Update February 2012: patches for UTF-8 supports are comming in branch 'devel' of msysgit repo on GitHub, including Update less settings for UTF-8 .
2012 年 2 月更新:用于 UTF-8 支持的补丁正在GitHub 上的msysgit 存储库的分支“开发”中出现,包括更新较少的 UTF-8 设置。
The Git for Windows Google+ page mentions:
Git for Windows Google+ 页面提到:
Karsten Blees' UTF-8 patches for Git for Windows has now been merged to '
devel
'.
This means the upcoming release will support Unicode filenames!
Karsten Blees 的适用于 Windows 的 Git 的 UTF-8 补丁现已合并到“
devel
”。
这意味着即将发布的版本将支持 Unicode 文件名!
May 2011
2011 年 5 月
I believe the msysgit issue 80has the latest on that bug.
Also described in issue 376.
我相信msysgit 问题 80有关于该错误的最新消息。
在issue 376 中也有描述。
For example:
例如:
This is what happens:
git on Windows operates on file names and treats them essentially as byte streams. In your case, the streams happen to be UTF8 encoded text.
git on Windows asks the runtime to create a file, and passes it the byte stream.
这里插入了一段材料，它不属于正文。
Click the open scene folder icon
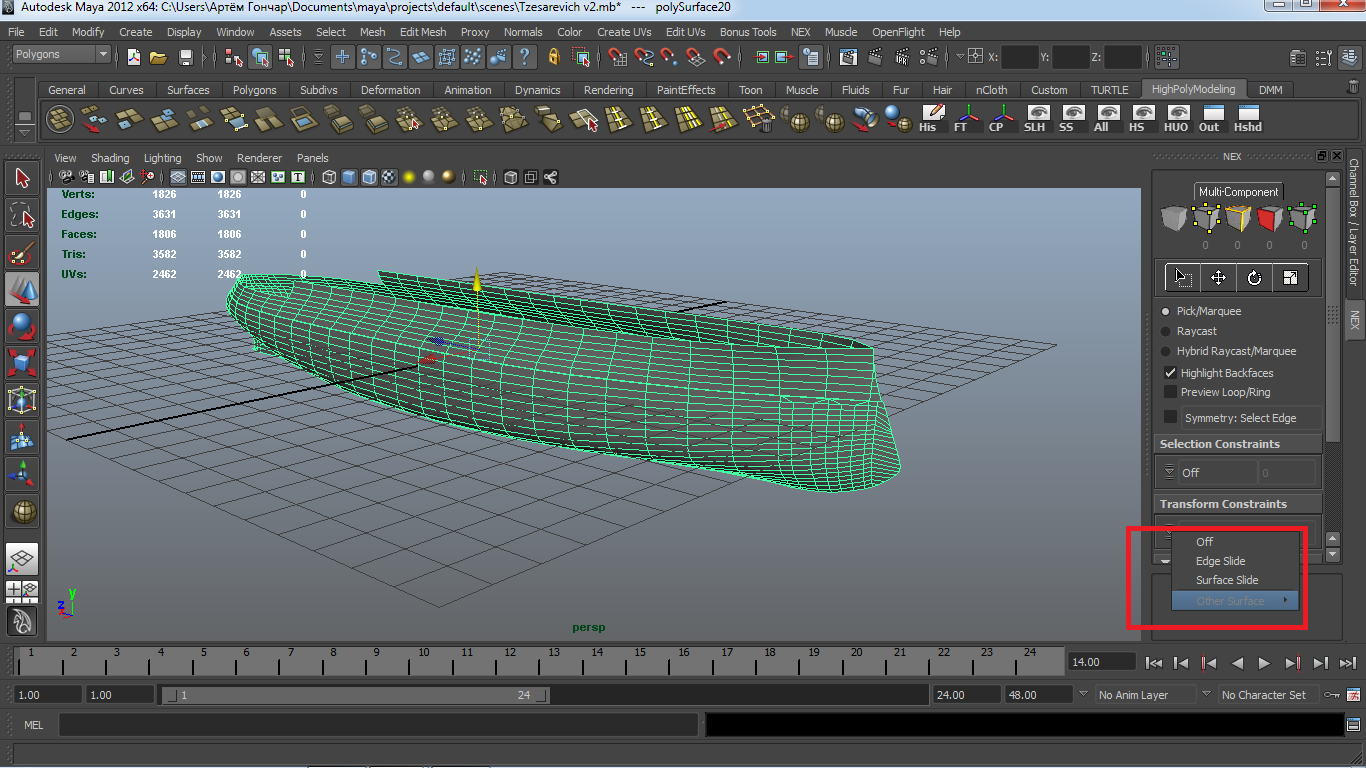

Since internally on Windows everything is Unicode, the runtime converts the byte stream to UTF16 using the currently set locale (aka "codepage").
That is, it effectively interprets the byte stream as CP949 (Korean) encoded text.
Apparently, some of the UTF8 byte sequences are invalid CP949 sequences, and the conversion fails ("Invalid argument"); or if the UTF8 sequences happen to be correct CP949 sequences, the result is (most likely) a different character.
这是发生的事情:
Windows 上的 git 对文件名进行操作,并将它们本质上视为字节流。在您的情况下,流恰好是 UTF8 编码的文本。
Windows 上的 git 要求运行时创建一个文件,并将字节流传递给它。
由于在 Windows 内部,一切都是 Unicode,因此运行时使用当前设置的语言环境(又名“代码页”)将字节流转换为 UTF16。
也就是说,它有效地将字节流解释为 CP949(韩语)编码文本。
显然,一些UTF8字节序列是无效的CP949序列,转换失败(“Invalid argument”);或者如果 UTF8 序列恰好是正确的 CP949 序列,则结果(很可能)是不同的字符。
The true fix should be on MingW though:
真正的修复 虽然应该在 MingW 上:
It occurs to me that one solution would be this: solve it at the GCC C run-time library level.
That is, for the mingw GCC run-time library on Windows, make it possible via build-time options to be in a mode where the command-line parameters (passed tomain()
) and file I/O functions use the underlying Windows Unicode API calls, and translate to/from UTF-8 encoding in C's standard function APIs that use byte-strings.
That would "just work" for git perhaps, and could be useful for other Linux-originated open source projects running the Windows environment.
我突然想到一个解决方案是:在 GCC C 运行时库级别解决它。
也就是说,对于 Windows 上的 mingw GCC 运行时库,可以通过构建时选项处于命令行参数(传递给main()
)和文件 I/O 函数使用底层 Windows Unicode API 调用的模式,并在使用字节字符串的 C 标准函数 API 中转换为/从 UTF-8 编码。
这可能对 git 来说“只是工作”,并且可能对运行 Windows 环境的其他源自 Linux 的开源项目有用。
ak2comments that MingWisn't the right place for this fix:
"MinGW compilers provide access to the functionality of the Microsoft C runtime and some language-specific runtimes.
MinGW, being Minimalist, does not, and never will, attempt to provide a POSIX runtime environment for POSIX application deployment on MS-Windows.
If you want POSIX application deployment on this platform, please consider Cygwin instead."
“MinGW 编译器提供了对 Microsoft C 运行时和一些特定于语言的运行时功能的访问
。MinGW 是极简主义者,不会也永远不会尝试为 MS-Windows 上的 POSIX 应用程序部署提供 POSIX 运行时环境。
如果您想要在此平台上部署 POSIX 应用程序,请考虑使用 Cygwin。”
There is some work in progress on a msysgit variant to support unicode.
在msysgit 变体上有一些工作正在进行中以支持 unicode。